Um, hmm. I can’t count, but you can. [Laughs]

What was your inspiration was your first prototype of the electric guitar which you later referred to as “The Log?”
In the beginning, I played the harmonica and the guitar, and I’d rigged up a way of singing into the mouthpiece of the telephone that went into my mother’s radio. I was appearing in person playing outdoors at a place called Goerke’s Corner. That was halfway between Waukesha and Milwaukee, and it was interesting because the people would drive in to get their barbecue sandwiches and their root beer, or whatever. I would play and sing for them, and one fellow sitting in a rumble seat of a car wrote a note to me and gave it to the car hop. She brought it to me and it says, “What you got going up there…I can hear your voice and your harmonica fine and I enjoy it, but the guitar is not loud enough.” That made me go home and think about it, and in my own simple way, I said, “Well, now, let me investigate the guitar.” I first tried filling it up with rags, and I ended up with Plaster of Paris in it.
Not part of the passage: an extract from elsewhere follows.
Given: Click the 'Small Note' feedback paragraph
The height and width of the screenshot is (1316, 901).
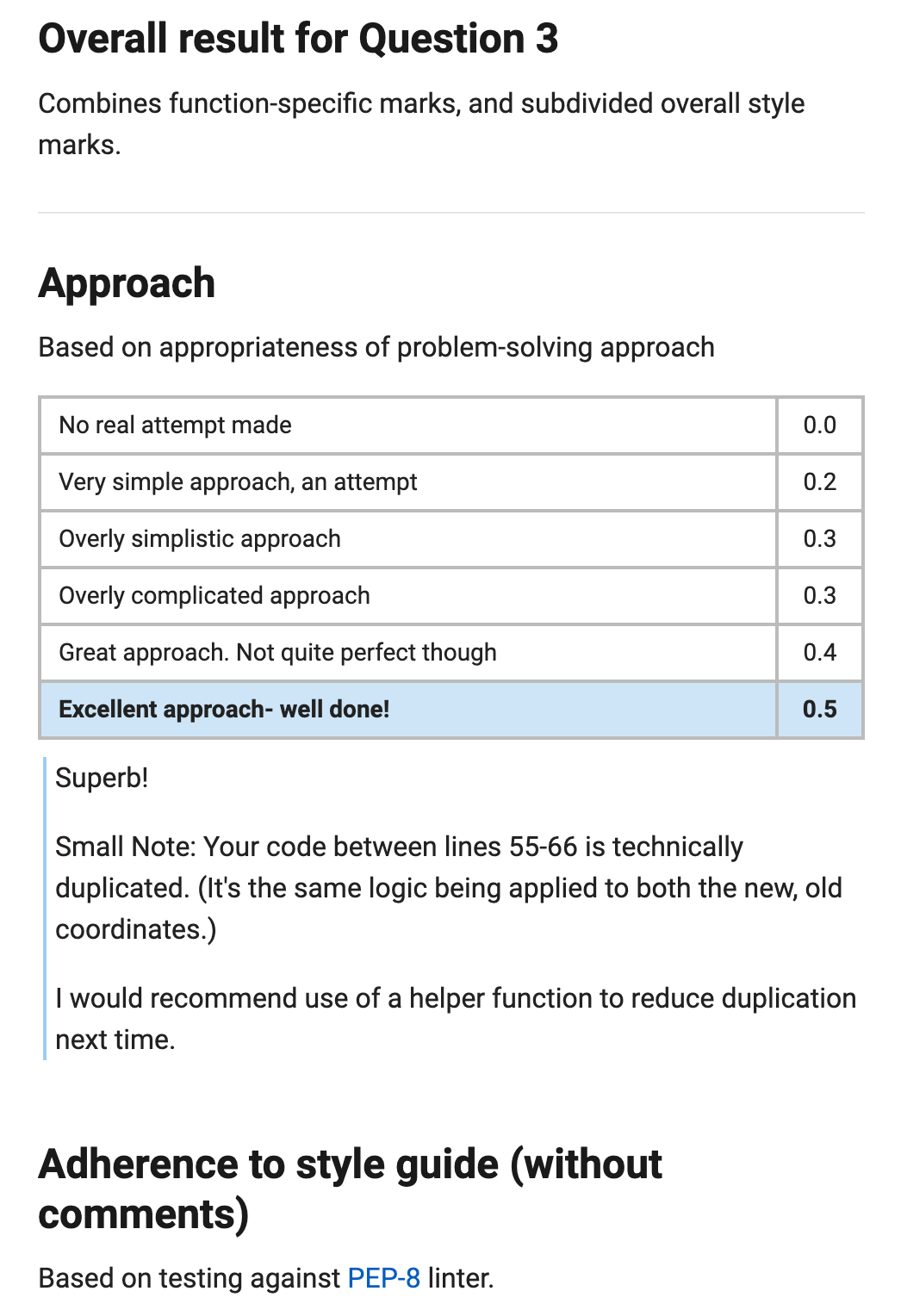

I assume that didn’t correct your problem.
No, finally I was slinging the guitar and I said, “OK. It’s down to, which way do I go?” The thing was, we’re picking up the string, and I’m using the receiver which was no more than a magnet, a diaphragm and a coil. So, one half of the telephone came into use, which I sang into, the other half I placed under the string. Now, the first thing I had to do was to make a decision on was, “Which is the best way to go with something that was terribly rigid, dense and would sustain and give me the vibration of the string, and also not give me coloration with the vibration of the wood?” The other mate to that was a wooden four-by-four of soft pine wood, which would deliberately give me the sound of wood, and then I compared the two again through my mother’s radio. I went running to her in the kitchen and I said, “Mom, I’ve found it.” What I wanted was to have the string vibrate and nothing else. Just do its thing. The lesser of the sounds would be transmitted acoustically via the material that was surrounding the string. I tried it on. I tried it on the run, and I tried it another way. I went to my mother again and said, “I’ve found the answer. It’s a piece a railroad track two-and-a-half feet long, with a string suspended on it.”
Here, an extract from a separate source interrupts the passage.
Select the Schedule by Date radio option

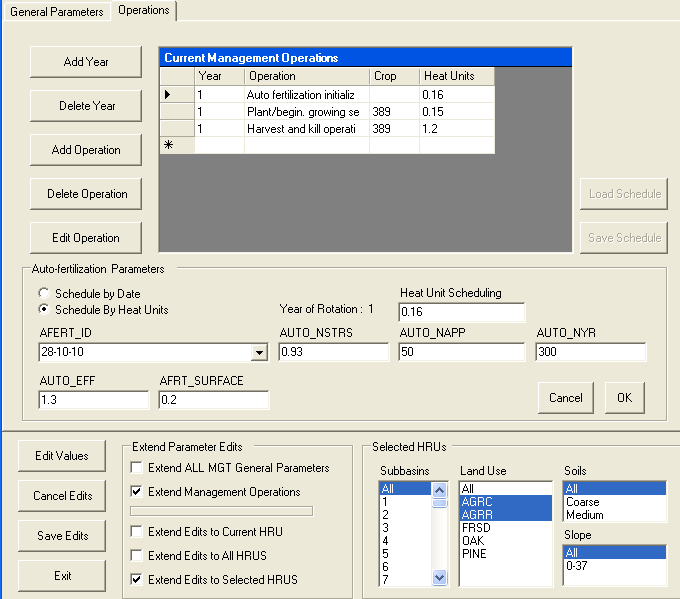click(x=43, y=293)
This was made out of metal?
Plain railroad track. What a train runs on. So, my mother solved that problem. She says, “The day you see a cowboy on a horse playing a railroad track…” [Laughs] So, that idea went right out the window, knowing that it had to be something else. Then the idea entered my mind to make it out of something that would be the hardest wood that we could use and work with.

Mahogany?
I used a maple top and the rest of it was made of rosewood…pine. It could be anything underneath, you know. That was not as important as it was for me to get that sustain, and of course after I got that, it took quite a long time for me to develop it, because I was learning to play the guitar at the same time.
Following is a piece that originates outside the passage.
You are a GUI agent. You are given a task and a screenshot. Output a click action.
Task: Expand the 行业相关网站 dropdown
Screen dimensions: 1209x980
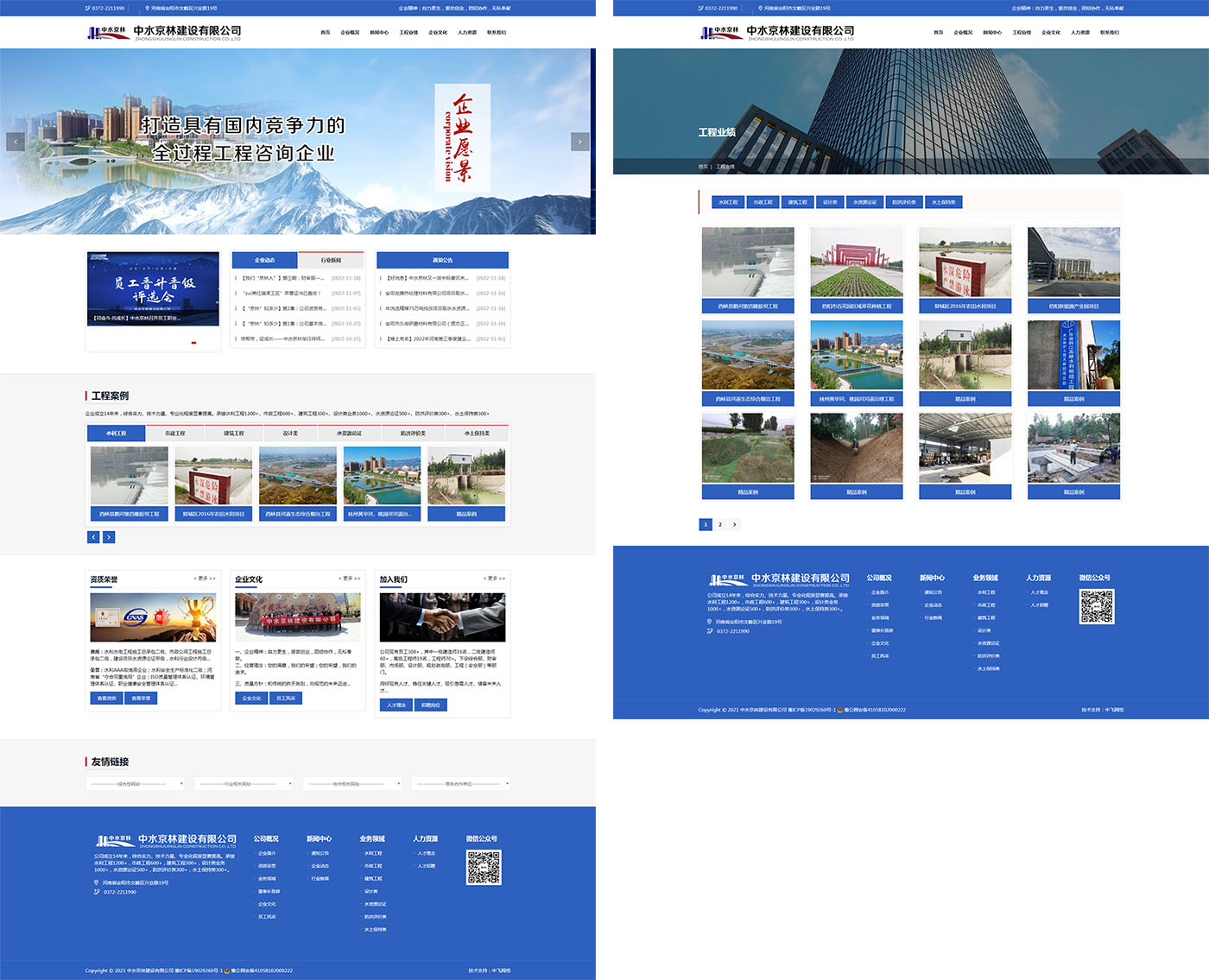[x=244, y=784]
What was your impression of the first rock performers who arrived in the mid-‘50s like Elvis, The Everly Brothers, Buddy Holly….
Oh, it was very interesting to see the change. The change actually came in 1945.

Eleven years before Elvis?
Yes, the first change came with be-bop. The kids had come back from the War with a strange kind of music that they didn’t dig. So, that went to the side and got replaced with a new kind of music: rock and roll. At the beginning, it was very primitive. A guy would know only two or three [chord] changes, and they would bury the vocals. If the guy couldn’t sing, he was perfect to have a hit record, and of course, there was some pretty bad stuff that came out. There was a mixture of music where they were faltering, or they were looking for something that was difficult to swallow. There were some very well written songs, but there were also some very stupid songs that weren’t very well done. I talked to this one engineer right here on Broadway. I’d say, “Hey, Morty, how you doin’?” He says, “I’m gonna quit being an engineer. They’re stompin’ on boards. They’re singing wrong changes. They’re breaking all the rules.”